Sunday, November 8, 2015
Exhibit Hall 1 (Salt Palace Convention Center)
Shuai Wei, Department of Chemistry and Biophysics Program, University of Michigan, Ann Arbor, MI

Understanding the fundamental biophysics behind protein-NP interactions would be the essential of designing and engineering protein-NP systems for better performance in applications such as biosensors and NP drug carriers. To address this point, we developed a coarse grain model, which evolves from a well parameterized and validated surface potential for protein-(flat) surface interactions I developed as part of my Ph.D research. The main advantage of this method is that using a single-bead-per-residue model it quantitatively accounts for the hydrophobic interactions of residues and the NP surface and the dependency of protein stability on the curvature of NPs. As validated by the reference experimental study, the coarse grain model successfully reproduces the protein GB1 structure , orientation, and binding affinity on the NP that are consistent with experimental observations such as circular dichroism (CD) and fluorescence spectroscopy. Further, this method has been successfully applied to study the effect of NP on the nucleation of protein fibrillation, which is one of the main concerns of the potential toxicity of NP in vivo. The accelerating or inhibiting effects on the protein fibrillation is depending on the surface hydrophobicity and curvature of the NP and the inherent protein stability, which can be captured by this coarse grained simulation method.

Furthermore, denaturants such as urea and guanidinium chloride (GdmCl) are widely used to study protein folding/denaturing processes in solution and at interfaces such as protein-NP complexes. Denaturants especially have their advantages in studying protein folding over heating due to the convenience in experiments. To extend the ability of the coarse grained simulation system for the direct comparison to experiments, we implemented a model that simulates protein folding in urea and GdmCl. In this work, by using the similar idea and rescaling the parameters of O'Brien's molecular transfer model, we implement a Tanford's transfer free energy method for the KB Go-like model. More importantly, instead of reconstructing the all-atom structure as the MTM, we employ an optimized fast solvent accessible surface area estimator to directly calculate the residue-based SASA based on the Cα information only. Therefore, the free energy contribution of the solvent is able to be measured and included in the simulation sampling on the fly. The results show great consistency in the predicted change of protein melting temperature by this simulation method and the experimentally measured values. Different thermally stable intermediates of protein folding in denaturants are captured by this simulation method, which may be out of limit of experimental measurements.

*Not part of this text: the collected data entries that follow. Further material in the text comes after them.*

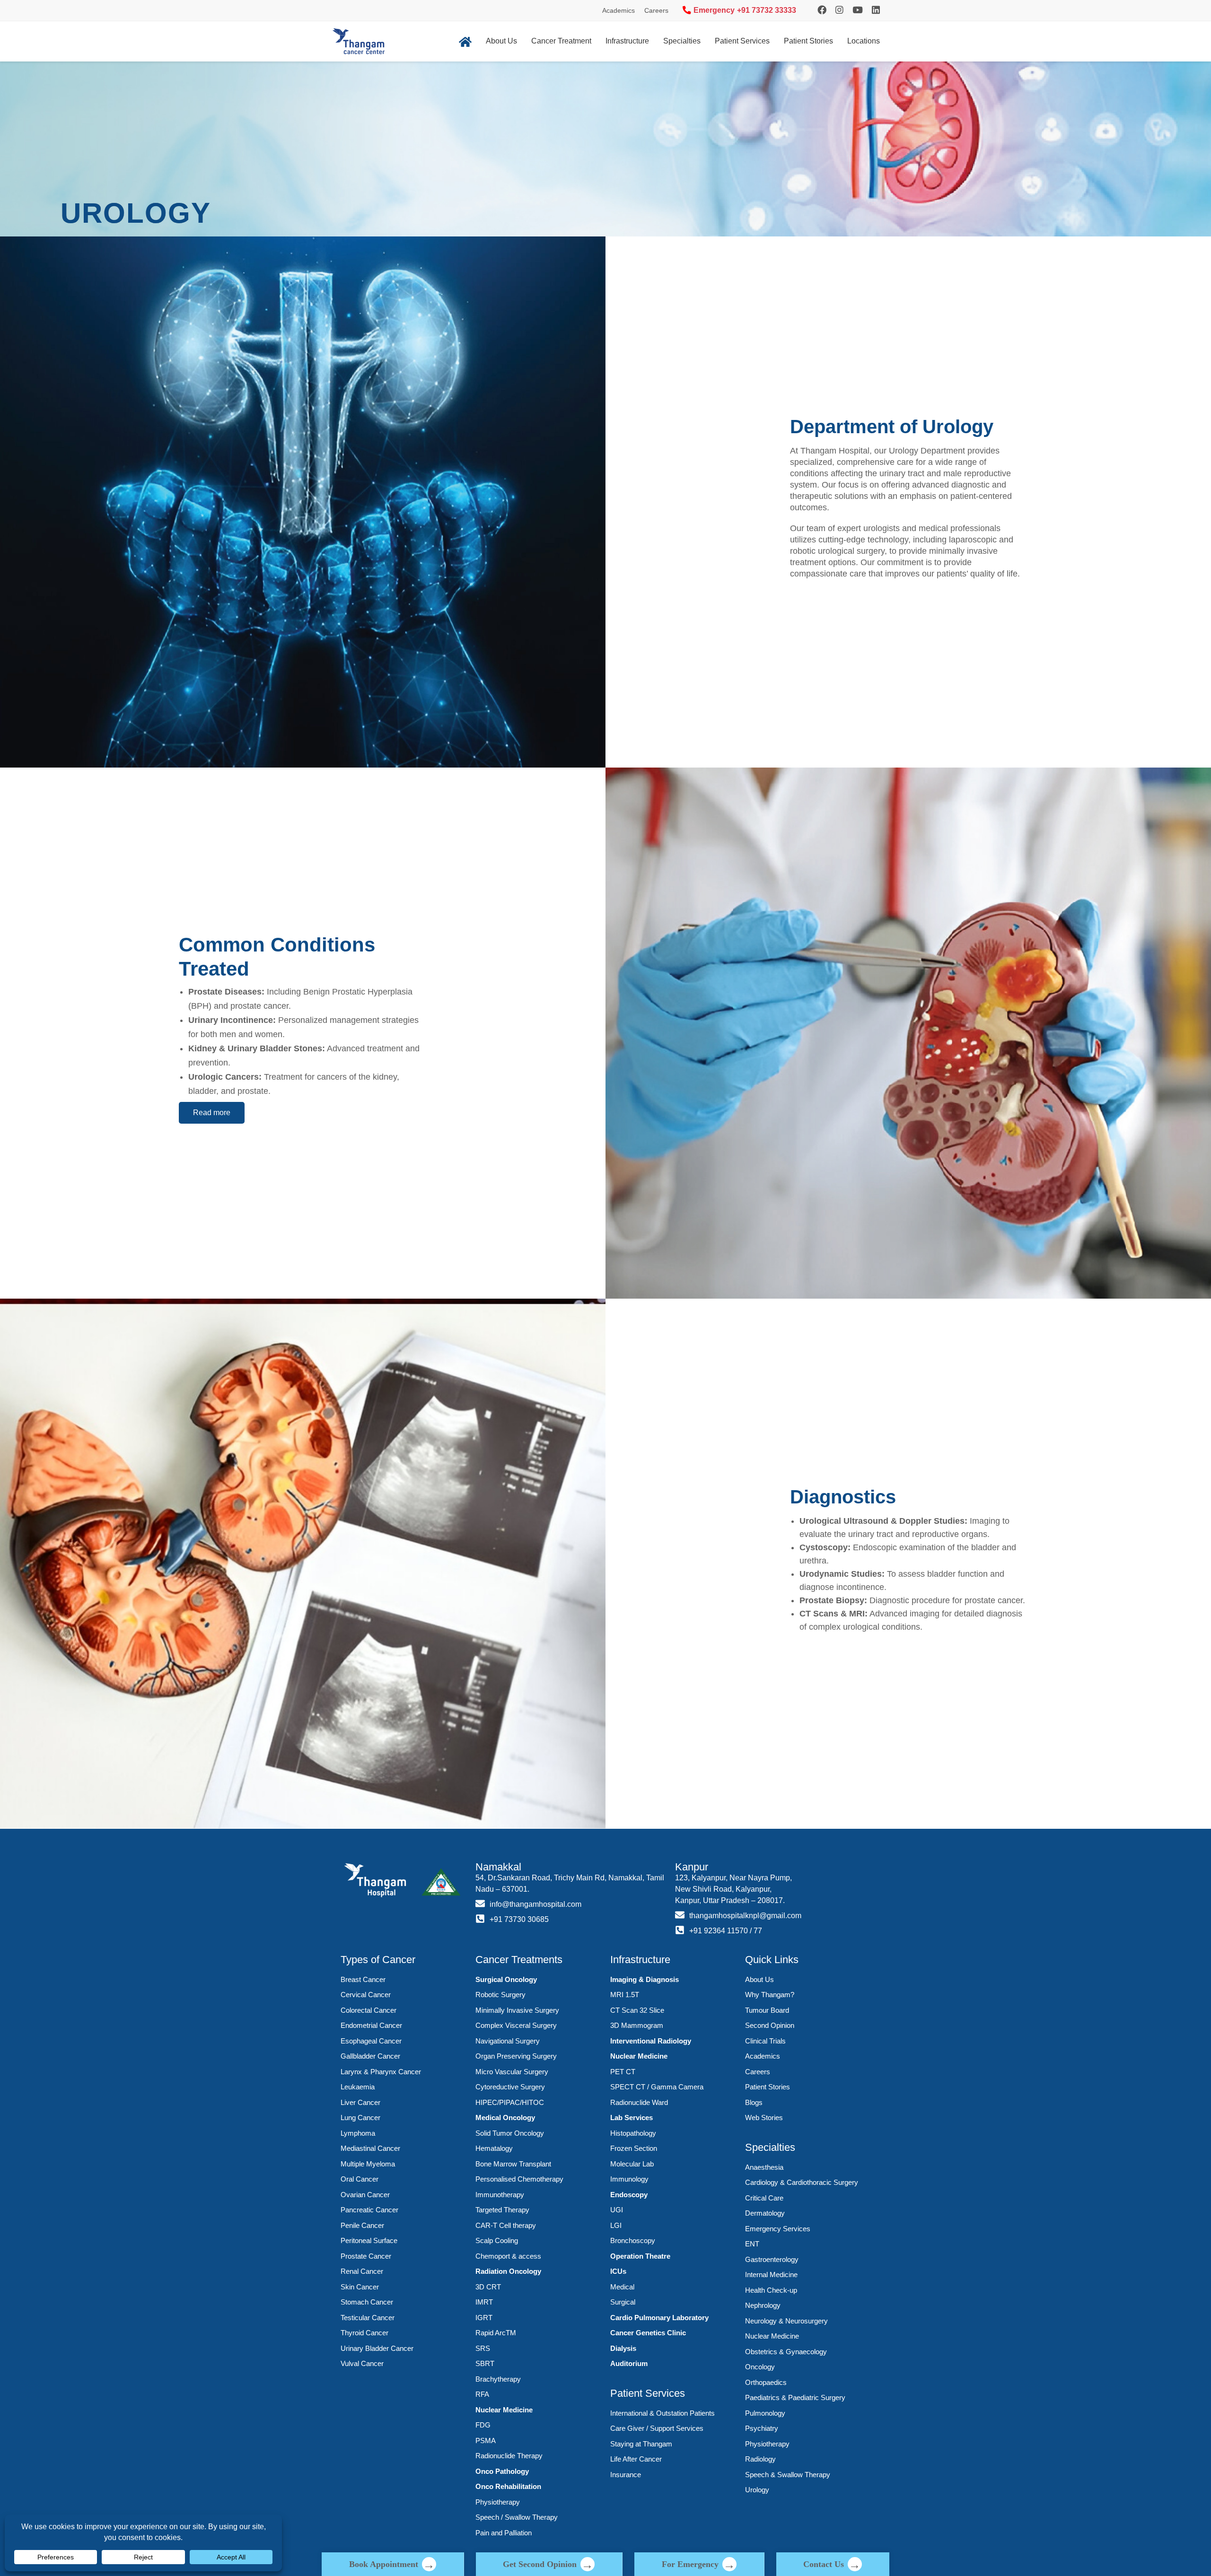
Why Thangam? (769, 1995)
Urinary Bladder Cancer (377, 2348)
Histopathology (633, 2133)
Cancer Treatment (561, 41)
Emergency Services (777, 2229)
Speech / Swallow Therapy (516, 2517)
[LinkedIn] (876, 10)
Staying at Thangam (641, 2444)
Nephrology (763, 2305)
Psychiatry (761, 2428)
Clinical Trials (765, 2041)
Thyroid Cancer (364, 2333)
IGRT (483, 2318)
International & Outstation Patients (662, 2413)
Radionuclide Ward (639, 2102)
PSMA (485, 2440)
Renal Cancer (362, 2271)
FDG (483, 2425)
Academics (618, 10)
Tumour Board (767, 2010)
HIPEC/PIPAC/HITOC (509, 2102)
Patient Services (742, 41)
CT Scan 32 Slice (637, 2010)
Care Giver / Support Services (656, 2428)
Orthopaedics (766, 2382)
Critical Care (764, 2198)
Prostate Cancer (366, 2256)
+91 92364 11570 (718, 1931)
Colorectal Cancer (368, 2010)
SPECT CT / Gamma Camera (656, 2087)
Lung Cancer (360, 2117)
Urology (757, 2490)
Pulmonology (765, 2413)
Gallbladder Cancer (370, 2056)
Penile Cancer (362, 2225)
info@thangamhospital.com (535, 1904)
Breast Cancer (363, 1979)
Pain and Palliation (503, 2533)
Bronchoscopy (632, 2240)
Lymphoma (358, 2133)
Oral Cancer (359, 2179)
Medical (622, 2287)
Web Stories (764, 2117)
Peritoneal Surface (369, 2240)
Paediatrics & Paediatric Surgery (795, 2397)
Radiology (760, 2459)
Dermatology (765, 2213)
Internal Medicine (771, 2274)
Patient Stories (808, 41)
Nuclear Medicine (504, 2410)
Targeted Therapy (502, 2210)
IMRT (484, 2302)
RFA (482, 2394)
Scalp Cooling (496, 2240)
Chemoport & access (508, 2256)
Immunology (629, 2179)
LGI (616, 2225)
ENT (752, 2244)
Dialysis (623, 2348)
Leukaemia (358, 2087)
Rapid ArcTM (495, 2333)
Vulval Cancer (362, 2363)
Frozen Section (633, 2148)
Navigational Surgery (507, 2041)
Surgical (622, 2302)
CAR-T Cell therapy (505, 2225)
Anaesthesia (764, 2167)
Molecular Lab (632, 2164)
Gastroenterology (772, 2259)
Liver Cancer (360, 2102)
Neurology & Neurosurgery (786, 2321)
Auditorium (629, 2363)
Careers (656, 10)
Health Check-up (771, 2290)
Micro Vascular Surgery (511, 2072)
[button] (212, 1113)
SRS (482, 2348)
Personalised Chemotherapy (519, 2179)
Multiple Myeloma (368, 2164)
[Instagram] (821, 10)
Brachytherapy (498, 2379)
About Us (501, 41)
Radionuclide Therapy (509, 2456)
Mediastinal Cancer (370, 2148)
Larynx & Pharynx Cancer (381, 2072)
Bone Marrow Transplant (513, 2164)
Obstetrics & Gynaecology (786, 2352)
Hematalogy (494, 2148)
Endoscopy (629, 2195)
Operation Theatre (640, 2256)
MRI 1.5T (624, 1995)
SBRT (484, 2363)
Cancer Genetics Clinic (648, 2333)
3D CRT (488, 2287)
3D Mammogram (636, 2025)
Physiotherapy (497, 2502)
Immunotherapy (499, 2195)
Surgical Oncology (506, 1979)
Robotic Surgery (500, 1995)
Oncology (760, 2367)
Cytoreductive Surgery (510, 2087)
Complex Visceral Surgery (516, 2025)
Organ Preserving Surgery (516, 2056)
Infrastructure (627, 41)
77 (758, 1931)
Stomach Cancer (367, 2302)
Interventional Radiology (650, 2041)
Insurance (625, 2475)
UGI (616, 2210)
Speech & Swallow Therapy (787, 2475)
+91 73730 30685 (519, 1919)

Optimization and expansion of this simulation system is on-going, which aims to form an integrated modeling system that accurately and efficiently predicts proteins' stability (both thermal and in denaturants), binding affinity, aggregation rate, structure, and orientation at various NP surfaces and solvent conditions. Therefore, together with collaborations with experimental methods, this simulation system has a strong potential in leading to the better design of NP-protein complexes for biosensors and drug delivery systems.